• What this task involves:
Scan the entries for the word "výchovy" and return every line that has it.

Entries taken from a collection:
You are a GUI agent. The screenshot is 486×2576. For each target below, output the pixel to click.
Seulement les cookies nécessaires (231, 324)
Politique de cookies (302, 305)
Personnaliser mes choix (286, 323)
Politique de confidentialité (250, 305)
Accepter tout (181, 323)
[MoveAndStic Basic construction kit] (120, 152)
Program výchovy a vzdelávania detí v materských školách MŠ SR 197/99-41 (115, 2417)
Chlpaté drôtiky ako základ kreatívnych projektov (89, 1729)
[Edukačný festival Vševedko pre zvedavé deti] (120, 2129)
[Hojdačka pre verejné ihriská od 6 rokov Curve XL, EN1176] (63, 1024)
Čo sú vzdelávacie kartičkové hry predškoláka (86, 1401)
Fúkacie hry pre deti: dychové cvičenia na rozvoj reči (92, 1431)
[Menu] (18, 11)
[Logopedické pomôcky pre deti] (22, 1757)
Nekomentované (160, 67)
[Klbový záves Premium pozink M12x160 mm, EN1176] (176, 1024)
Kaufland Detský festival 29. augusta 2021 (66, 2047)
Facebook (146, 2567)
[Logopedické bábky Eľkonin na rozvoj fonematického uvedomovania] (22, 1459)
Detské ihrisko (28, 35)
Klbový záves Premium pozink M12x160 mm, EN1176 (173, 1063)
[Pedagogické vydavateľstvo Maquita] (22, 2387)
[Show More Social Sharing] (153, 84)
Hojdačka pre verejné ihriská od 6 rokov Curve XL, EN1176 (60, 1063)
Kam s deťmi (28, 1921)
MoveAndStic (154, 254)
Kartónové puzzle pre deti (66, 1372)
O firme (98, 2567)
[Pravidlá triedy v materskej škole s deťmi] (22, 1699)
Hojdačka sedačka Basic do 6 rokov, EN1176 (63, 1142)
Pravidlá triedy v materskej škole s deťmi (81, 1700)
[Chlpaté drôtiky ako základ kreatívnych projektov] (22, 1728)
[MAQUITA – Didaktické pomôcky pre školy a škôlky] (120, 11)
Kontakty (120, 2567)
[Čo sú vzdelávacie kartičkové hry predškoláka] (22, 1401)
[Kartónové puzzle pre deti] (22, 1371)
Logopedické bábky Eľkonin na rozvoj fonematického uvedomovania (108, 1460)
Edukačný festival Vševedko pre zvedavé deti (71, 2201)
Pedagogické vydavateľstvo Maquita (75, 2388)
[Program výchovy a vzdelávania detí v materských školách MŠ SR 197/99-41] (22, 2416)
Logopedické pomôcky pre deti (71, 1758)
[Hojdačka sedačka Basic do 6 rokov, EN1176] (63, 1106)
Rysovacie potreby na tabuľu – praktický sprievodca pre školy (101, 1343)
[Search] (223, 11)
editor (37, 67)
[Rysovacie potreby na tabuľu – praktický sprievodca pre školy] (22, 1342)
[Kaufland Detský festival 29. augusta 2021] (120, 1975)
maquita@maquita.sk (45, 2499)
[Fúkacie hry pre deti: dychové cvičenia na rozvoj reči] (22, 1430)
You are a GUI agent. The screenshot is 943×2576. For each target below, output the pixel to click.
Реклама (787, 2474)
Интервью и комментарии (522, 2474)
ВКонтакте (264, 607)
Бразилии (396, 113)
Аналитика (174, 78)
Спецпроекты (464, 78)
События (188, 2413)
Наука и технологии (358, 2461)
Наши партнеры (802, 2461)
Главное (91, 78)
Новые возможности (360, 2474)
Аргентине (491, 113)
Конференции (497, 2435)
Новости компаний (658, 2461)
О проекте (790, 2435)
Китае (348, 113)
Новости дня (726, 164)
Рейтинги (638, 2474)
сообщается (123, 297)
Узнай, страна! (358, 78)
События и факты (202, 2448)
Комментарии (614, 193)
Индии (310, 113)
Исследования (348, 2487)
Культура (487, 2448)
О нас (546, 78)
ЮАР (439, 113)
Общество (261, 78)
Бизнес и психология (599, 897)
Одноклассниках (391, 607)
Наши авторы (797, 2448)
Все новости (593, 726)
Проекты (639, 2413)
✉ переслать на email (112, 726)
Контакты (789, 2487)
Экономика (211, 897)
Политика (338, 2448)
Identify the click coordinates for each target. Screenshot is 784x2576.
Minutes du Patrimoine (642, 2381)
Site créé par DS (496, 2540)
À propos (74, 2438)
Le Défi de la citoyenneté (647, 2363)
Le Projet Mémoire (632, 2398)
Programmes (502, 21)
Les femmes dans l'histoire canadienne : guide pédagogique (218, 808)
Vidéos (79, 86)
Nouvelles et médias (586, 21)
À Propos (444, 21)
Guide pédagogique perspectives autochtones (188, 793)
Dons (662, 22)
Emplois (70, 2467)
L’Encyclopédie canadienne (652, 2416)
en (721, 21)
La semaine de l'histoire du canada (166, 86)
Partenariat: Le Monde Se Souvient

• Answer:
Program výchovy a vzdelávania detí v materských školách MŠ SR 197/99-41 (115, 2417)
[Program výchovy a vzdelávania detí v materských školách MŠ SR 197/99-41] (22, 2416)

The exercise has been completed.